Taken from the Wall Street Journal:
Playing at Professions
Jobs Theme Park for Children
Is Huge Success in Japan
By MIHO INADA
February 9, 2007; Page B1
TOKYO -- On a recent afternoon, Misaki Ando lined up behind a long row of children at an indoor theme park here. But the nine-year-old girl wasn't waiting to play videogames or ride bumper cars. She wanted to test her skills at pumping gas at a make-believe gas station.
"I wiped the cars clean and filled them up with gas," Misaki said afterward, excitedly recounting her experience. "I enjoyed this job the most."
Child's play: Youngsters visiting Kidzania can try out jobs including gas station attendant, reporter, pilot and courier.
Misaki was spending the day at Kidzania, a 1.5-acre theme park dedicated to offering children a fun taste of what working life is like. The park is packed with 50 company-sponsored pavilions that offer a chance to try a dizzying range of jobs, including pilot, dentist, electrical engineer and package-delivery messenger. While trying out dentistry, for example, children pretend to be dentists in training, learning about how cavities form, then inserting a filling in the tooth of a doll representing a patient.
A theme park that focuses on some 70 careers may not sound like fun and games, but the park, which can accommodate 3,000 children a day, has been a huge success since it opened in October. Advance tickets for weekends are already sold out through the end of April. Weekdays are packed with students on excursions from all over Japan. Some parents are so eager to get their children into the park that they line up early in the morning to snare the 50 to 200 non-reserved tickets available each day.
Behind the park's popularity is the nagging worry in Japan that many young people lack the diligent work ethic of which Japan has been so proud. More young Japanese are dropping out of jobs, and some can't even be bothered to look for their first one. About 640,000 single Japanese between the ages of 15 and 34 are neither at work nor at school, compared with about 400,000 in 2001, according to the government.
Some education specialists say the slacker trend is happening in part because young Japanese are so focused on studying that they have little opportunity to interact with society and no idea what they want to do when they grow up. Few Japanese companies organize events like Take Your Daughter to Work Day. Internships are still rare, and summer jobs tend to be limited to working at restaurants and convenience stores.
Worried, Japan's education ministry launched a campaign in 2005 called Career Start Week, which encourages students ages 13 to 15 to gain some kind of job experience. But few companies have participated in the program, with many saying they're too short-staffed or aren't properly set up to accommodate the students.
Kidzania, which is based in Mexico, was brought to Japan two years ago by Einosuke Sumitani, a retired manager of a Japanese restaurant company. The 63-year-old Mr. Sumitani, who was responsible for bringing such American restaurants as Spago and Il Mulino to Japan, first heard about the career theme park from an American friend and thought it was exactly what Japan needed.

**SUPPLIED ENTRIES**
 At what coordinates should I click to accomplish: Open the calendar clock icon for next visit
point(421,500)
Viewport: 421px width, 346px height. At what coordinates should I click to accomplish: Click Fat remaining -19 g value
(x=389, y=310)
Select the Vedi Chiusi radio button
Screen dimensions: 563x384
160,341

**TASK BRIEF**
Translate this sentence from the article about the Kidzania theme park into Spanish: "Internships are still rare, and summer jobs tend to be limited to working at restaurants and convenience stores."

**RESPONSE TO THIS TASK**
Las pasantías todavía son poco comunes, y los empleos de verano suelen limitarse a trabajar en restaurantes y tiendas de conveniencia.